The figures paint a picture of a bloc that is struggling to regain its ground in global trade but continues to enjoy a domestic rebound fuelled by higher real incomes and public spending.
Output in the 20 countries that share the euro increased by 0.3% in the second quarter of the year, Eurostat data showed, keeping up the pace from the previous quarter and slightly beating economists’ expectations.
Among large economies, France and Spain did better than expected, Italy held its ground while German output unexpectedly contracted, strengthening fears about a lengthy crisis in a country that was for a decade Europe’s powerhouse.
Consumer confidence also remained negative in July, adding to a number of weak surveys in recent days.
“The euro zone economy is quite like the water quality of the Seine: some days it may look okay but overall it’s poor enough to continuously worry about it,” ING economist Bert Colijn said in reference to Paris Olympics hosts’ troubles with scheduling events because of pollution levels in the river.
The 0.3% quarterly increase in French GDP was a case in point.
While growth was a touch better than expected, this was partly due to the delivery of a single cruise ship boosting exports and offsetting flat consumer spending.
Still, it brought welcome relief to a country mired in political uncertainty and facing investor doubts about its growing debt.
“French growth could surprise on the upside this year and rise to around 1.2%,” Hadrien Camatte, an economist at Natixis, said. “This is also good news for public finances, which would benefit from this growth pickup.”

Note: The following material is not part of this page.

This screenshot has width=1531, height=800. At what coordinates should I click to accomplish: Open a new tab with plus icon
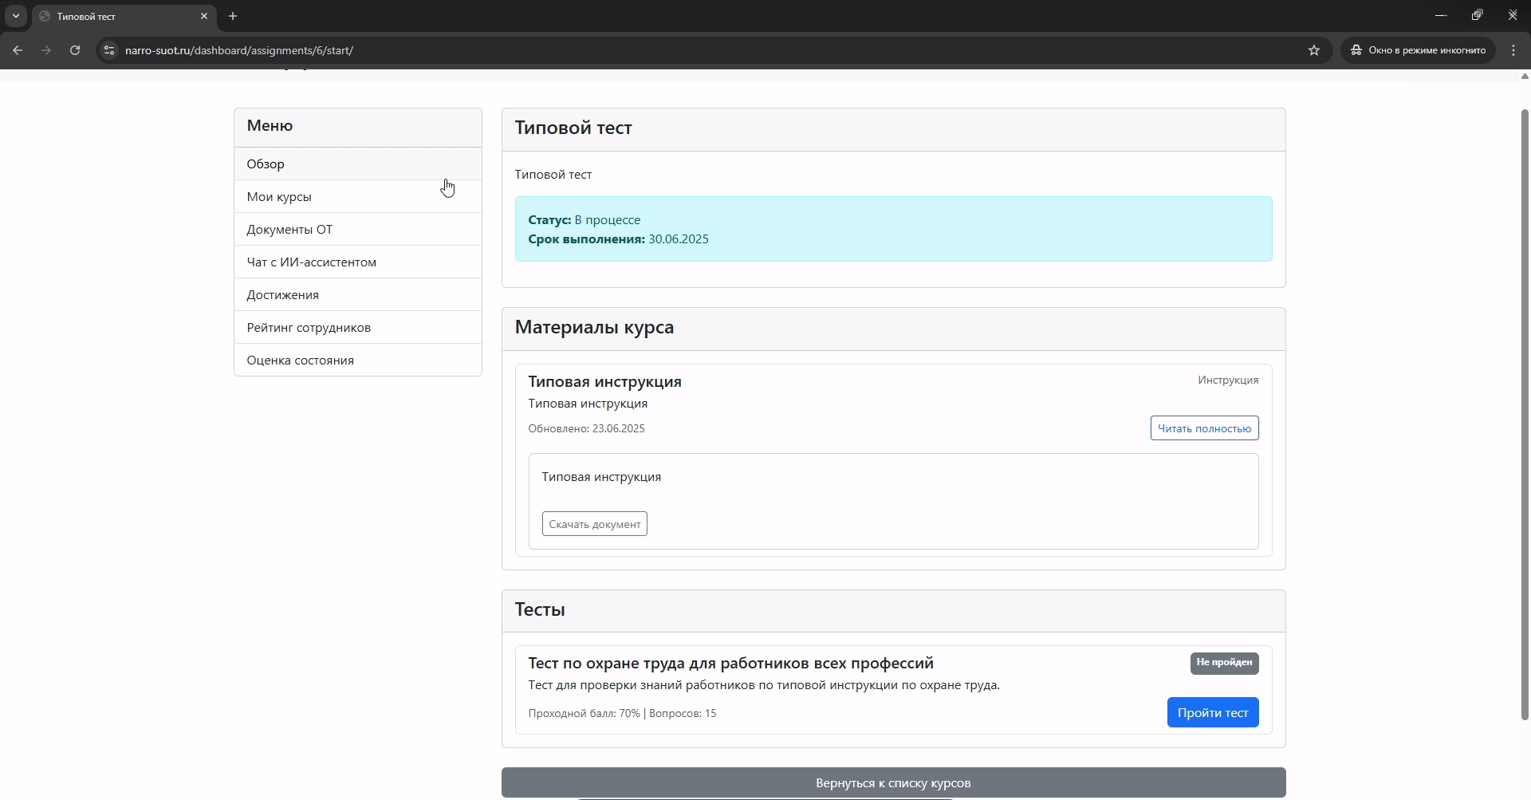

The Italian economy grew by 0.2% as inventories more than compensated for a drop in net exports, while Spain notched up a much stronger-than-expected 0.8%, in part attributed to public investments.
Germany lagged, with output falling by 0.1% due to lower investments in equipment and buildings in Europe’s largest economy.
Economists worry that rather than a short-lived dip, the the data reflects Germany’s fundamental lack of competitiveness, partly due to the disruption of its business model based on cheap energy from Russia and intense trade with China.
“Companies are suffering from the long-standing erosion of German competitiveness, and consumers are laboring under the recent inflation-induced slump in purchasing power,” Joerg Kraemer, an economist at Commerzbank, said in a note.
Inflation rose in several German states in July, regional figures showed on Tuesday, indicating that a national reading due later in the day was unlikely to come below last month’s 2.5%.
In contrast, price growth slowed more than expected in Spain to 2.9% from 3.6% in June.
Euro-zone-wide figures due on Wednesday will shed light on the case for a rate cut by the European Central Bank in September, with the market expecting one more cut by the end of the year.
“Although growth remains steady, we think the case for additional ECB rate cuts is strengthening as price expectations are easing,” Alexander Valentin, an economist at Oxford Economics, said in a note.